Something has gone wrong in our civil service. Consider some recent developments. The IRS was forced to pay the National Organization for Marriage $50,000 for leaking the group’s donor list. Tea-party organizations and donors were much more likely than others to be audited by the IRS. This misbehavior was not the work of a few rogue employees in Cincinnati. In general, the IRS stalled tea-party applications for status as 501(c)(4) groups.

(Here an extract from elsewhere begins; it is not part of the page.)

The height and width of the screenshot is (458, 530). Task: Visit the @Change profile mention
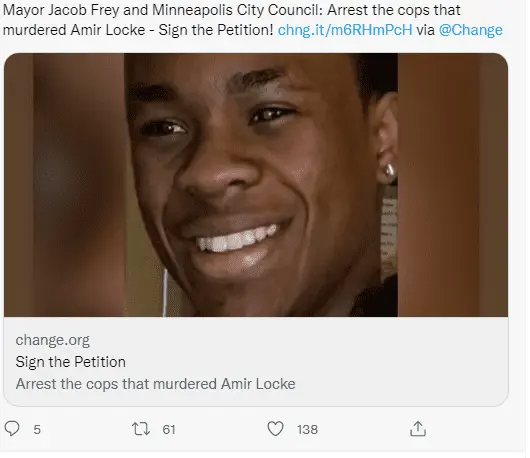coord(471,30)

Meanwhile, April Sands, an employee of the FEC, recently pleaded guilty to violating the Hatch Act, which prohibits federal employees from campaigning at the office. Ms. Sands, who worked in the office charged with enforcing our election laws, recently said, “I just don’t understand how anyone but straight white men can vote Republican.” What business does such a person have in that office in the first place? Somehow the FEC managed to wipe her computer clean, weakening the case against her. Perhaps that answers our question. These cases reflect a larger pattern. Our civil service is putting a thumb on the scale of justice.
Thomas Jefferson described the ideal this way in 1776: “Let mercy be the character of the lawgiver, but let the judge be a mere machine.” Justice is blind. The law applies equally to all, regardless of their religious or political beliefs, their wealth or poverty, or their race. Moreover, it applies to government and the governed equally. Judges make this clear in their oath to “administer justice without respect to persons, and do equal right to the poor and to the rich.” That principle applies across government. Jefferson continued: “The mercies of the law will be dispensed equally & impartially to every description of men; those of the judge, or of the executive power, will be the eccentric impulses of whimsical, capricious designing man.” The law can hardly be said to rule when it is applied or enforced in a biased manner, or when government employees exempt themselves from its reach.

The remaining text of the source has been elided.